Over the last 100 years, the average air temperature near the Earth’s surface has risen by a little less than 1 degree Celsius or 1.3 degrees Fahrenheit. Doesn’t seem that much, does it? Yet it is responsible for the conspicuous increase in storms, floods and raging forest fires we have seen in recent years, say scientists.
Their data show that an increase of one degree Celsius makes the Earth warmer now than it has been for at least a thousand years.The top 11 warmest years on record have all been in the last 13 years, said NASA in 2007, and the first half of 2010 has already gone down in history as the hottest ever recorded.
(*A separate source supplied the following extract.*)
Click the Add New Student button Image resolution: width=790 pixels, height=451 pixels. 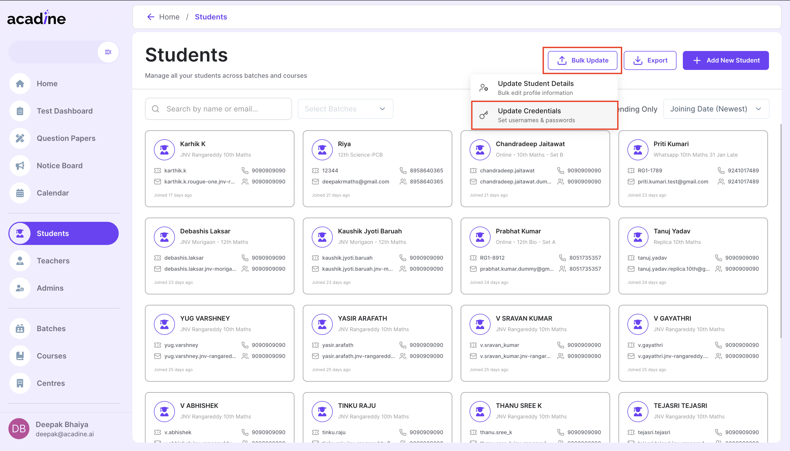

Projections from the UN climate change body the Intergovernmental Panel on Climate Change (IPCC) say that global surface temperature will probably rise a further 1.1 to 6.4 degrees Celsius (2.0 to 11.5 degrees Fahrenheit) during the 21st century. The huge range of estimates is due to the amazing complexity of our Earth’s climate system and the uncertainty about whether mankind will fight this warming or continue with business-as-usual.
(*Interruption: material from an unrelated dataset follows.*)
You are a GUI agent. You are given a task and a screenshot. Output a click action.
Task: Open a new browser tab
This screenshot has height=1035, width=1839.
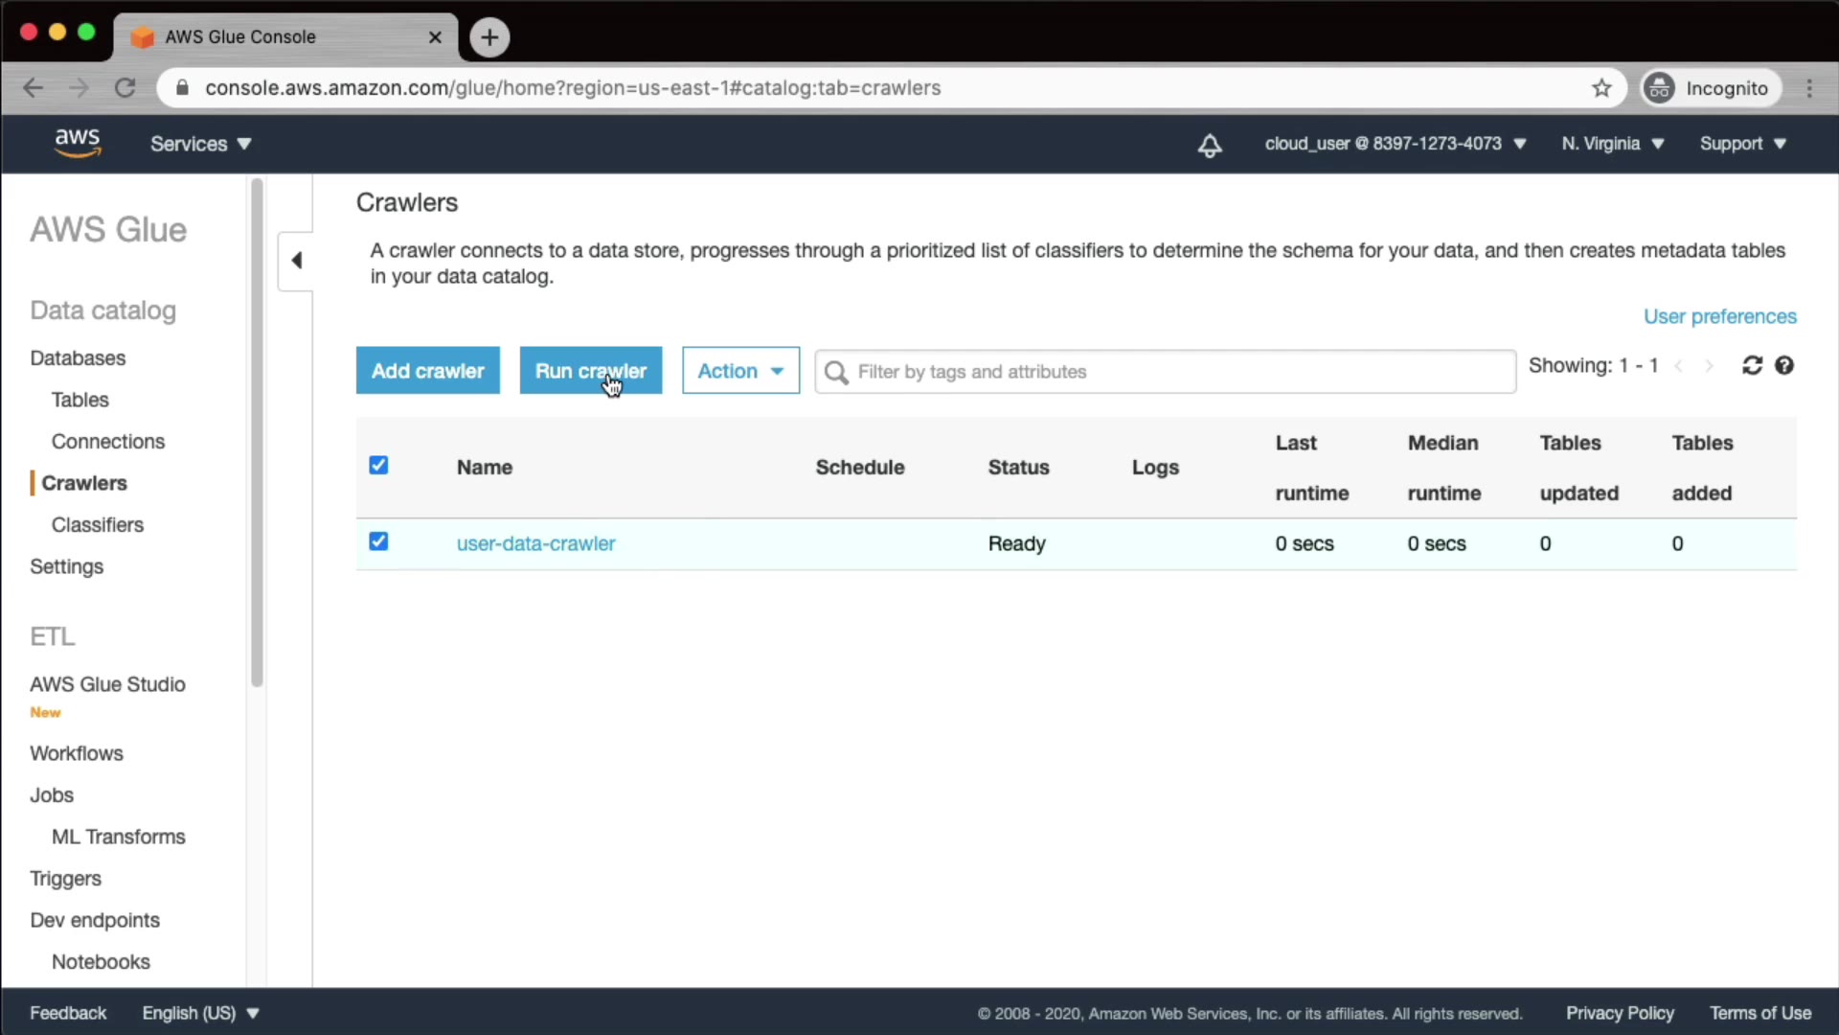[x=489, y=37]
A certain degree of warming is unavoidable even if we managed to reduce our burden on the climate immediately. Oceans, for example, act as huge heat repositories that follow changes in air temperature with a time lag of decades or even hundreds of years. Melting ice caps reflect less sunlight than previously, so our planet absorbs more and more heat.
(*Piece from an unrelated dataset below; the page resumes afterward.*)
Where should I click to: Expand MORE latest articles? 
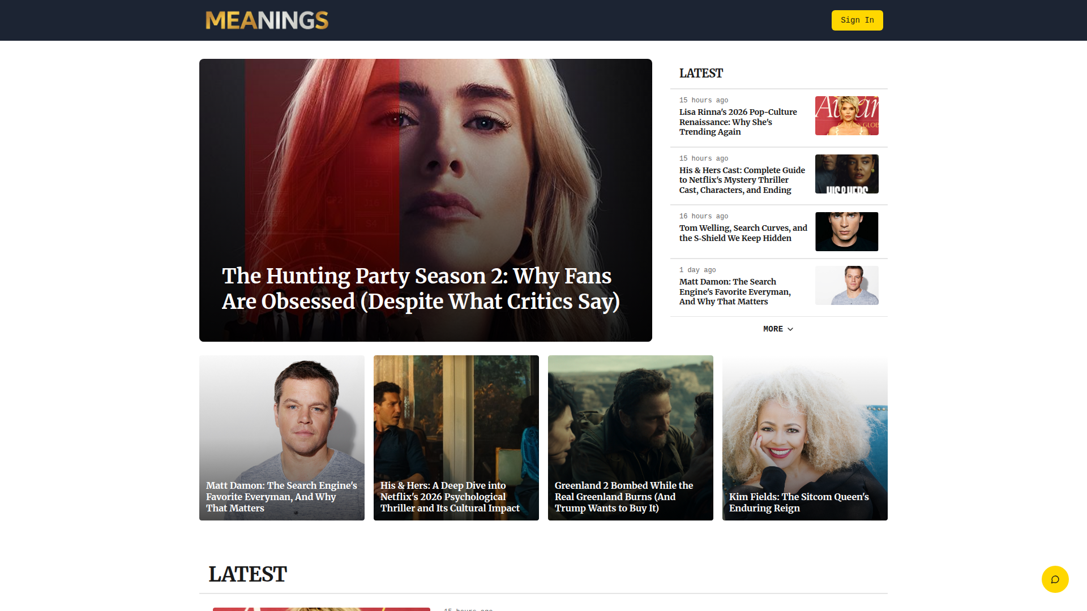click(773, 329)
Exactly how these changes will influence the warming trend is unclear. All we know for certain is that it’s going to be warmer and that human greenhouse gas emissions are an important reason for this.
Are climate change and global warming one and the same?
In a nutshell: global warming is the cause, climate change is the effect.
Scientists often prefer to speak about climate change instead of global warming, because higher global temperatures don’t necessarily mean that it will be warmer at any given time at every.